» Task to carry out
Reproduce the stretch from "This screenshot has height=780, width=1280." through "click(1132, 21)", changing "link" to "button" and leaving everything else unaltered.

» Records to process

#####

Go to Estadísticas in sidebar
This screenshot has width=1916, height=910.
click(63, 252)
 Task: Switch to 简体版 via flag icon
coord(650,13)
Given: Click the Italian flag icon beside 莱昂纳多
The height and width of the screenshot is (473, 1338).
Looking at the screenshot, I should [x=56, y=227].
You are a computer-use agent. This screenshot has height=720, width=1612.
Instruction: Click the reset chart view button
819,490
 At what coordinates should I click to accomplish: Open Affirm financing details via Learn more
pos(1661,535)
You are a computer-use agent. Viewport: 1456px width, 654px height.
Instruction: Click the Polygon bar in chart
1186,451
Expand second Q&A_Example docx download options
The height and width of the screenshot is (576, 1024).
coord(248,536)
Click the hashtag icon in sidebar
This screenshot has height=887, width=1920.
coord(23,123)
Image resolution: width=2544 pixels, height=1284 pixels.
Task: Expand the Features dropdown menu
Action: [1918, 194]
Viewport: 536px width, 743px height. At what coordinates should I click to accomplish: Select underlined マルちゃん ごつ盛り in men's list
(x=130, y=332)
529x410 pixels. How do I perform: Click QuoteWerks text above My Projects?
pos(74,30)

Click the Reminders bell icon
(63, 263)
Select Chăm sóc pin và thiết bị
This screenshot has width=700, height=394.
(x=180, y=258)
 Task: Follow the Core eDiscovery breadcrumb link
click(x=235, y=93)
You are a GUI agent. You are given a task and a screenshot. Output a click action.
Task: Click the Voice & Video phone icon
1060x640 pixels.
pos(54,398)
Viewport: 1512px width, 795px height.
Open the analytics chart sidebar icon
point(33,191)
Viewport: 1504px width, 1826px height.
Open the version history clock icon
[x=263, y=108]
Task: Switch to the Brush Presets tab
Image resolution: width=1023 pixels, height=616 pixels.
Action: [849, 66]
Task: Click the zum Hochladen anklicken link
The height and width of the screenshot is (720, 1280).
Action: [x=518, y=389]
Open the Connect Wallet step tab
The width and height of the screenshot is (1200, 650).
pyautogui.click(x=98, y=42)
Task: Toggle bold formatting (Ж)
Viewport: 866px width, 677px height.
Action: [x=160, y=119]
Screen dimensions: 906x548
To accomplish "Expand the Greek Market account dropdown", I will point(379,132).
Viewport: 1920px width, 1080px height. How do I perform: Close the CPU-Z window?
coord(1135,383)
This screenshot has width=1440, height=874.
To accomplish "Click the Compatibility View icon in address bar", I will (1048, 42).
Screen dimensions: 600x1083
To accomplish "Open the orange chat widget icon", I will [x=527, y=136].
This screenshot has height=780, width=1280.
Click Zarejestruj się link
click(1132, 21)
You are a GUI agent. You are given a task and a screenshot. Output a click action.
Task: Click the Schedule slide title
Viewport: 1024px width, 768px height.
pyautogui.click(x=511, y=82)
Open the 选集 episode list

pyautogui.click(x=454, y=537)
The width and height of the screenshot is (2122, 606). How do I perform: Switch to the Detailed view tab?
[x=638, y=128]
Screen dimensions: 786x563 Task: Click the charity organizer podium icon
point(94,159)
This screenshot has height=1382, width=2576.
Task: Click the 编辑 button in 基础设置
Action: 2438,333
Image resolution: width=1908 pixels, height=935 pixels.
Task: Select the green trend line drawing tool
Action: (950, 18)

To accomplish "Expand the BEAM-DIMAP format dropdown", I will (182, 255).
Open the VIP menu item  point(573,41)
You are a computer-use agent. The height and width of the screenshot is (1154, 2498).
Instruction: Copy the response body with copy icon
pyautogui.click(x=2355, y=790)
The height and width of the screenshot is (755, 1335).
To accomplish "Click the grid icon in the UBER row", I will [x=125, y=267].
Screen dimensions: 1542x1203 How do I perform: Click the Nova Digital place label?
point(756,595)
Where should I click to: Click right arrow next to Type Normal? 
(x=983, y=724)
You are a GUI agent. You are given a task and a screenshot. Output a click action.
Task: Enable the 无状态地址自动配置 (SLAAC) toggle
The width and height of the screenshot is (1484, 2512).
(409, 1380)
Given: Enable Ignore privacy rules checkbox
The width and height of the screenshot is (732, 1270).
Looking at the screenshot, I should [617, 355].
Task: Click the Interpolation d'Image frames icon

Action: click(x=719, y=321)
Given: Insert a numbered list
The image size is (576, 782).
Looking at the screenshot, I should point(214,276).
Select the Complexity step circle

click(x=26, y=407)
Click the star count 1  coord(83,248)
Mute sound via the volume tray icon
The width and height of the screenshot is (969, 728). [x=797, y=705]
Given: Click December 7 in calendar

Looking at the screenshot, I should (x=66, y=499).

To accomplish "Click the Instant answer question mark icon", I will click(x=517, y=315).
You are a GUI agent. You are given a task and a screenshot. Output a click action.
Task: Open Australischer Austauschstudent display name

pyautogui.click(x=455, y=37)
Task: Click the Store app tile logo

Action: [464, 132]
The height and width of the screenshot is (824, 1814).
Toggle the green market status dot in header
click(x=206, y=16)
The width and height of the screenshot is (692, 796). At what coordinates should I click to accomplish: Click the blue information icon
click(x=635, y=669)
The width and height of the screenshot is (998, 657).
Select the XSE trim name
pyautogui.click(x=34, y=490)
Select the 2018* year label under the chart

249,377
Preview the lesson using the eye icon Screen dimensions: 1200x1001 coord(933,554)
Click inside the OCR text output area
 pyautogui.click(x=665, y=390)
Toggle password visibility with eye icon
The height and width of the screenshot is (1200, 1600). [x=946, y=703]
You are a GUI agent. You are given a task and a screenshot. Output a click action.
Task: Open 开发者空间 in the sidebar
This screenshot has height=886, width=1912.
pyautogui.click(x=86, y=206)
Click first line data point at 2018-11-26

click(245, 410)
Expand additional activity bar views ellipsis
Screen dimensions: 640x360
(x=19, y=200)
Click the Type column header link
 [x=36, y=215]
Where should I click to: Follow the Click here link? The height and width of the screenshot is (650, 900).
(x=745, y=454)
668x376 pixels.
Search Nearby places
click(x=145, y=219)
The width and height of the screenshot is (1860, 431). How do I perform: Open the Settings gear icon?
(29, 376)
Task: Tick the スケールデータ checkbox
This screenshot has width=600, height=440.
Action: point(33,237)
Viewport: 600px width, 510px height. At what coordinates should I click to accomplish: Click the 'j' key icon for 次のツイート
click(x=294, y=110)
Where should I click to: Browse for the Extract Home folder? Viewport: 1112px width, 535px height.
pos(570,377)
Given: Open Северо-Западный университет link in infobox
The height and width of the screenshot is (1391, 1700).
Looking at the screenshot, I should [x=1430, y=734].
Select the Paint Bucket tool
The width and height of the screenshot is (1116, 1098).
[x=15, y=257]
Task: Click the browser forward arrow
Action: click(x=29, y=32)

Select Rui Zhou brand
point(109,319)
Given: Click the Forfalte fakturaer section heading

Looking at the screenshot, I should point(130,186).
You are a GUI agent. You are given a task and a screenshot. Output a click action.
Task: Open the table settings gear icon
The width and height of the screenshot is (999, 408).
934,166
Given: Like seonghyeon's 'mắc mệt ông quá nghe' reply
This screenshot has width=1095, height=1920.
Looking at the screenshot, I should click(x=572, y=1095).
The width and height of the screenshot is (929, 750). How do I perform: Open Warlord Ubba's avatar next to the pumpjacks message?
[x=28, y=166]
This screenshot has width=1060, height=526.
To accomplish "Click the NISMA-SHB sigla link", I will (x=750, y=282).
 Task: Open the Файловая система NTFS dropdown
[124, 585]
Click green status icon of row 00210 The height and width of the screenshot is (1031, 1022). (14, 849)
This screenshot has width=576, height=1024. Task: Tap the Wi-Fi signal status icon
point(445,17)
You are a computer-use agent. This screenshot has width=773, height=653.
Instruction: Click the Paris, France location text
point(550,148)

#####

» Answer to the task
This screenshot has height=780, width=1280.
Click Zarejestruj się button
click(1132, 21)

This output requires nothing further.